▶ **WHAT YOU SHOULD DO**:
Where does "computer" appear in the data? Return each line that holds it.

(RECORDS FOR THE EXERCISE Opens)

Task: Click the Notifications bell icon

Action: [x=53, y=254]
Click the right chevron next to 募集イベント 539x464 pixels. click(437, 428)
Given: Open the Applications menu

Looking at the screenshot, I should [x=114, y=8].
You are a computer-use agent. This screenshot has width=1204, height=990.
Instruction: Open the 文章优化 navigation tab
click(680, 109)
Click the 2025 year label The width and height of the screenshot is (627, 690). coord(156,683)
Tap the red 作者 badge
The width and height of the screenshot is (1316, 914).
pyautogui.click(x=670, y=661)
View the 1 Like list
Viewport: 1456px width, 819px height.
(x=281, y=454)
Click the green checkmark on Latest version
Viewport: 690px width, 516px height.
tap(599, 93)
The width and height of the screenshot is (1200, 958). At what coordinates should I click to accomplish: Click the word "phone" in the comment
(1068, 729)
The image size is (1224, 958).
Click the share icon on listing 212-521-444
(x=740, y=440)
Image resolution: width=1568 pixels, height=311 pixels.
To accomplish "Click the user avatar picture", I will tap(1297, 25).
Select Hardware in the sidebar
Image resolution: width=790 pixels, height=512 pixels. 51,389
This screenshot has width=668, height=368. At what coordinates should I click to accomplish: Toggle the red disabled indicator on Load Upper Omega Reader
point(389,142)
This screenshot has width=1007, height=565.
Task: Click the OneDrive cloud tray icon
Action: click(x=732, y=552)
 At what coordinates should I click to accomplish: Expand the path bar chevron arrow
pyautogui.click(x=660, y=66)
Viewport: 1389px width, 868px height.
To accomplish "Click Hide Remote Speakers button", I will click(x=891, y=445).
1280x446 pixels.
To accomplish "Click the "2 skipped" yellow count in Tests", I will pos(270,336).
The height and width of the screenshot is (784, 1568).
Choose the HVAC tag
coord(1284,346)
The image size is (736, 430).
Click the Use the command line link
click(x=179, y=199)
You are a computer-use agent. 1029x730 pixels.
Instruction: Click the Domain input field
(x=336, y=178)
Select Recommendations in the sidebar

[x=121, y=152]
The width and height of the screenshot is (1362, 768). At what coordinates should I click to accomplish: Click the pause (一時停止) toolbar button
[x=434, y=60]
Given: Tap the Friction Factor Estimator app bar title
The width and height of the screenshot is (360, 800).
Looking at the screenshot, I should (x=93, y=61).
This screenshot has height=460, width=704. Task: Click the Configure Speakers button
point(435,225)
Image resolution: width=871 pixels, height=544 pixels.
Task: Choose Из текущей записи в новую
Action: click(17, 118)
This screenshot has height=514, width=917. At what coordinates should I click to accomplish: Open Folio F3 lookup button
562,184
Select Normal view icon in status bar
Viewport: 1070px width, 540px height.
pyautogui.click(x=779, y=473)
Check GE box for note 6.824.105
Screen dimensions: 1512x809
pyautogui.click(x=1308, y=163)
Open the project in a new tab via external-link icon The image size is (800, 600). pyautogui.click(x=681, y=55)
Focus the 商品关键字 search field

(RECORDS FOR THE EXERCISE Closes)

▶ **RESULT**:
You are a computer-use agent. This screenshot has width=1204, height=990.
You are a computer-use agent. 1029x730 pixels.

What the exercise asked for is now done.